— START OF Records for the exercise —

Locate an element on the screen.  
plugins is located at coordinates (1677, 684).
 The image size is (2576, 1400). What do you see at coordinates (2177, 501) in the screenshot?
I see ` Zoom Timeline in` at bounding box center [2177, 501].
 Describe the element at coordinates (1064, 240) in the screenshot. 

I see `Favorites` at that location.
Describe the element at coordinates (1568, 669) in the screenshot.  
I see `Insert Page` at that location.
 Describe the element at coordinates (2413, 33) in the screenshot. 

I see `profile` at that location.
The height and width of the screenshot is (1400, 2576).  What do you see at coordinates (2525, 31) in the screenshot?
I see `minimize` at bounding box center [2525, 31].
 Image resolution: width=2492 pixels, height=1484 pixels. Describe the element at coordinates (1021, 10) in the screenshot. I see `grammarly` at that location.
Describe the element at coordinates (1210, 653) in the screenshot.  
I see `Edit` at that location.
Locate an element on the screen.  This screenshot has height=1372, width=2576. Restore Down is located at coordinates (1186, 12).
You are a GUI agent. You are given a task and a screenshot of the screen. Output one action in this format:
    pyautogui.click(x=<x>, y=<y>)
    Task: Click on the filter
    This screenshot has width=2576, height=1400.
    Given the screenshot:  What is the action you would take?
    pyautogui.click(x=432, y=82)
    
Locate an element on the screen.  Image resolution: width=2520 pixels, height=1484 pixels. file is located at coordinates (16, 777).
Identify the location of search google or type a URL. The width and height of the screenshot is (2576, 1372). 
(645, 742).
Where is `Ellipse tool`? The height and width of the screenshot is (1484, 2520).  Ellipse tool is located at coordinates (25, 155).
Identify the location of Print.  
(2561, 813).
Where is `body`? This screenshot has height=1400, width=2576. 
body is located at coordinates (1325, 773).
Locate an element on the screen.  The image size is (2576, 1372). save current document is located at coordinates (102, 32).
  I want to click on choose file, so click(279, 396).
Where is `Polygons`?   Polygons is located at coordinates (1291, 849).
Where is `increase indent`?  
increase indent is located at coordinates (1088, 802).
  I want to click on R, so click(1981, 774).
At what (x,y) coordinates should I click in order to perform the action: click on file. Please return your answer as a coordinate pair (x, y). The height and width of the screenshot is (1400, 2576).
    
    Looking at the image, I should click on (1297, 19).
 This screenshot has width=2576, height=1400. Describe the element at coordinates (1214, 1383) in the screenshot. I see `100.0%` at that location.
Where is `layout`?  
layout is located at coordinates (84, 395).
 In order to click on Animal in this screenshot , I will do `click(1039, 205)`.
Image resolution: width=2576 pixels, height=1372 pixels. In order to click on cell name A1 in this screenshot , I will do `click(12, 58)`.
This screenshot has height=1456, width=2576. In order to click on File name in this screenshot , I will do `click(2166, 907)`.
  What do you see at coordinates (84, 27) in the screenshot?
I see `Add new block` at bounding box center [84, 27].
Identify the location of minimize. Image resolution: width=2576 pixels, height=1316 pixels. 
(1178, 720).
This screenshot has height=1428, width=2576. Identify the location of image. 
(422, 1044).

— END OF Records for the exercise —

What is required
Put the lines above into a numbered list, leaving out any blank lines.

The completed task
1. Locate an element on the screen.  
2. plugins is located at coordinates (1677, 684).
3.  The image size is (2576, 1400). What do you see at coordinates (2177, 501) in the screenshot?
4. I see ` Zoom Timeline in` at bounding box center [2177, 501].
5.  Describe the element at coordinates (1064, 240) in the screenshot. 
6. I see `Favorites` at that location.
7. Describe the element at coordinates (1568, 669) in the screenshot.  
8. I see `Insert Page` at that location.
9.  Describe the element at coordinates (2413, 33) in the screenshot. 
10. I see `profile` at that location.
11. The height and width of the screenshot is (1400, 2576).  What do you see at coordinates (2525, 31) in the screenshot?
12. I see `minimize` at bounding box center [2525, 31].
13.  Image resolution: width=2492 pixels, height=1484 pixels. Describe the element at coordinates (1021, 10) in the screenshot. I see `grammarly` at that location.
14. Describe the element at coordinates (1210, 653) in the screenshot.  
15. I see `Edit` at that location.
16. Locate an element on the screen.  This screenshot has height=1372, width=2576. Restore Down is located at coordinates (1186, 12).
17. You are a GUI agent. You are given a task and a screenshot of the screen. Output one action in this format:
18.     pyautogui.click(x=<x>, y=<y>)
19.     Task: Click on the filter
20.     This screenshot has width=2576, height=1400.
21.     Given the screenshot:  What is the action you would take?
22.     pyautogui.click(x=432, y=82)
23. Locate an element on the screen.  Image resolution: width=2520 pixels, height=1484 pixels. file is located at coordinates (16, 777).
24. Identify the location of search google or type a URL. The width and height of the screenshot is (2576, 1372). 
25. (645, 742).
26. Where is `Ellipse tool`? The height and width of the screenshot is (1484, 2520).  Ellipse tool is located at coordinates (25, 155).
27. Identify the location of Print.  
28. (2561, 813).
29. Where is `body`? This screenshot has height=1400, width=2576. 
30. body is located at coordinates (1325, 773).
31. Locate an element on the screen.  The image size is (2576, 1372). save current document is located at coordinates (102, 32).
32.   I want to click on choose file, so click(279, 396).
33. Where is `Polygons`?   Polygons is located at coordinates (1291, 849).
34. Where is `increase indent`?  
35. increase indent is located at coordinates (1088, 802).
36.   I want to click on R, so click(1981, 774).
37. At what (x,y) coordinates should I click in order to perform the action: click on file. Please return your answer as a coordinate pair (x, y). The height and width of the screenshot is (1400, 2576).
38.     Looking at the image, I should click on (1297, 19).
39.  This screenshot has width=2576, height=1400. Describe the element at coordinates (1214, 1383) in the screenshot. I see `100.0%` at that location.
40. Where is `layout`?  
41. layout is located at coordinates (84, 395).
42.  In order to click on Animal in this screenshot , I will do `click(1039, 205)`.
43. Image resolution: width=2576 pixels, height=1372 pixels. In order to click on cell name A1 in this screenshot , I will do `click(12, 58)`.
44. This screenshot has height=1456, width=2576. In order to click on File name in this screenshot , I will do `click(2166, 907)`.
45.   What do you see at coordinates (84, 27) in the screenshot?
46. I see `Add new block` at bounding box center [84, 27].
47. Identify the location of minimize. Image resolution: width=2576 pixels, height=1316 pixels. 
48. (1178, 720).
49. This screenshot has height=1428, width=2576. Identify the location of image. 
50. (422, 1044).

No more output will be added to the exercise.